= Tony Currie (broadcaster) =

British announcer

Tony Currie (1951 - 2026) was a Scottish broadcaster, historian and executive, best known for his work as a TV continuity announcer and radio presenter.

== Career ==
He began working at KPFK Radio in Los Angeles in 1972 before returning to Scotland the following year to join the country's first independent local radio station, Radio Clyde as its first voice on the air.

In April 1976, he joined Scottish Television as a continuity announcer, after freelancing at the station as a voiceover for trailers. He became chief announcer, reading the daily lunchtime and late-evening Scottish News bulletins and during the regional news programme, Scotland Today.

After leaving STV in January 1987, he became Controller of Programmes for the Cable Authority and, latterly, cable programming controller for the Independent Television Commission. After a spell as chief executive of AsiaVision, he set up Irish satellite television station Tara Television as director of programmes before becoming chairman and chief executive of Cambridge Cafe Radio.

He then became a television announcer-director for BBC Scotland's television channels, BBC ONE Scotland and BBC TWO Scotland, until he officially retired in January 2020.

Currie took a year out from his TV work to schedule, produce, and present BBC Radio Scotland's overnight strand, Nightshift. As host of that programme, he was the first to broadcast from the Corporation's new headquarters at Pacific Quay, Glasgow.

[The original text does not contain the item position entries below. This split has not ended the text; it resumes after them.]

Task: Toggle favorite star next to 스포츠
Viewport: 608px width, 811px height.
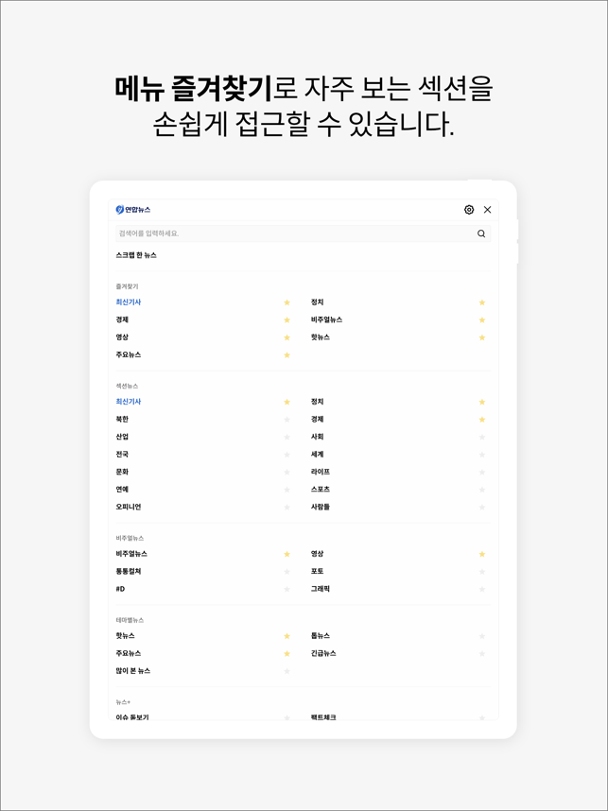Action: point(481,490)
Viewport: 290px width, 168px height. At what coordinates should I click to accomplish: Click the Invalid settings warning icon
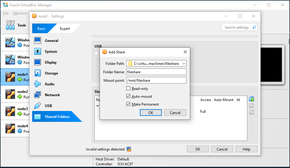(129, 149)
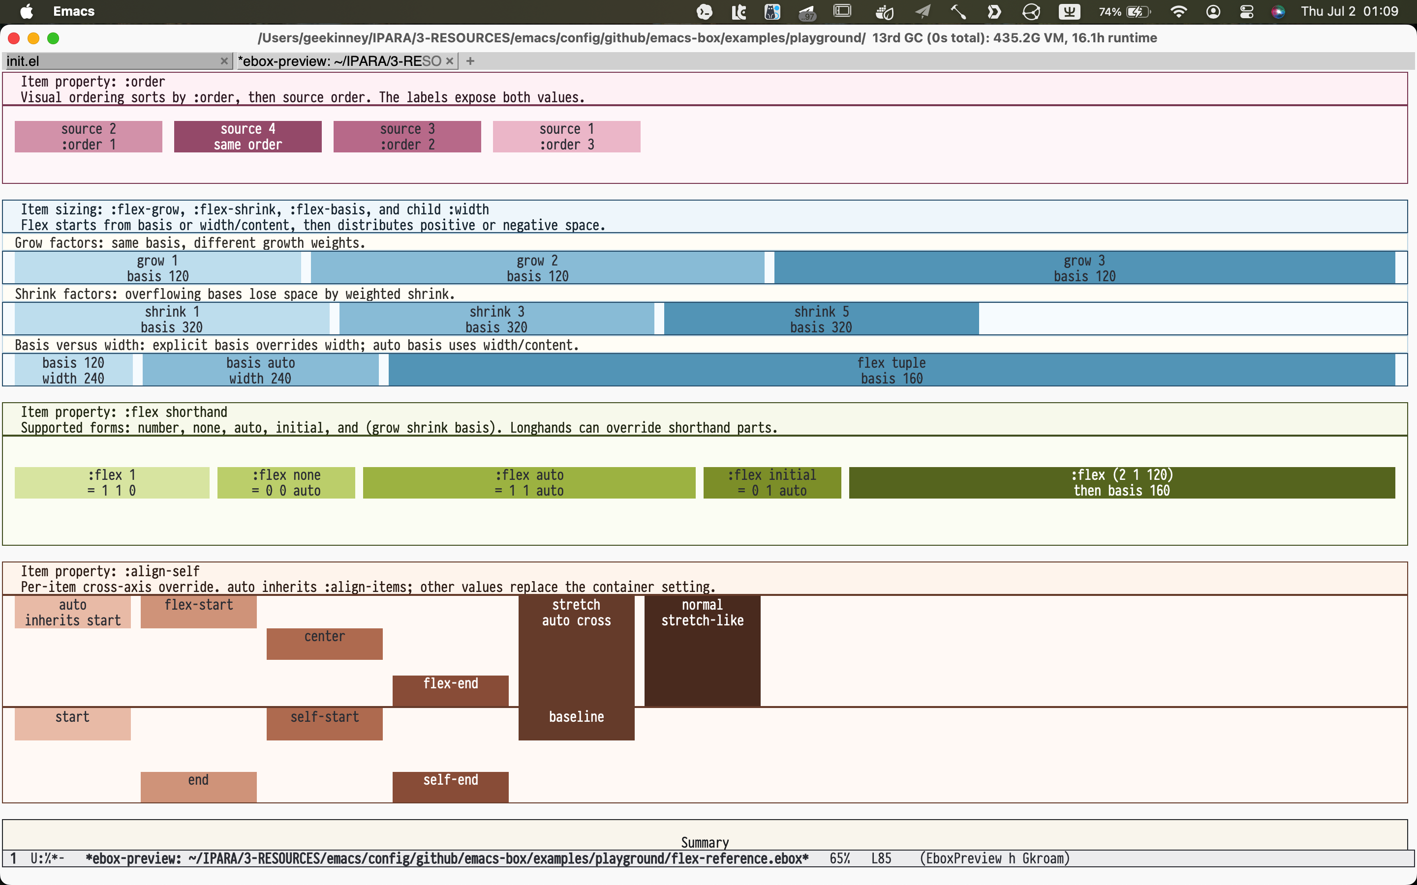This screenshot has width=1417, height=885.
Task: Add a new tab with the plus button
Action: (470, 61)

He chaired both the Royal Television Society of Scotland and the Radio Academy in Scotland.

As a writer, he contributed to Radio Times, TV Times, The Guardian, The Herald, Scotland on Sunday, and the Glasgow Evening Times, and was a regular columnist for Broadcast magazine, Broadcast Systems International, The Times Educational Supplement, and Communications Monthly.

He wrote three published books: A Concise History of British Television, The Radio Times Story, and Not Quite Altogether Now!, 2009 ) (the story of the launch and early days of radio Clyde).

From 1963 until his death, Currie ran Radio Six International, which went onto become an internet station and syndicated programming to 56 radio stations around the world. He presented various weekly shows, including Nothing But The Best and The Lively Lounge.

In 1993, Currie led a failed bid for Radio Six to win the new regional FM license for Central Scotland as a 24-hour news and speech station. The consortium lost out to Scot FM (now Heart Scotland).

In 2024, Currie acquired the company name and trademark of Pye Records, and relaunched the label, now based on the Scottish Isle of Lismore, with vinyl records pressed at Sea Bass Vinyl's wind-powered pressing plant in Tranent. The relaunched label's first release was Race the Sun by the Tony Currie Orchestra, conducted by Gavin Sutherland (principal guest conductor for the English National Ballet), and Callum Au. Race the Sun was conceived to pay tribute to the pop orchestras of the original Pye Records.

== Personal life ==
On 26 September 2026, Currie passed away at his home on the Isle of Lismore, surrounded by his family.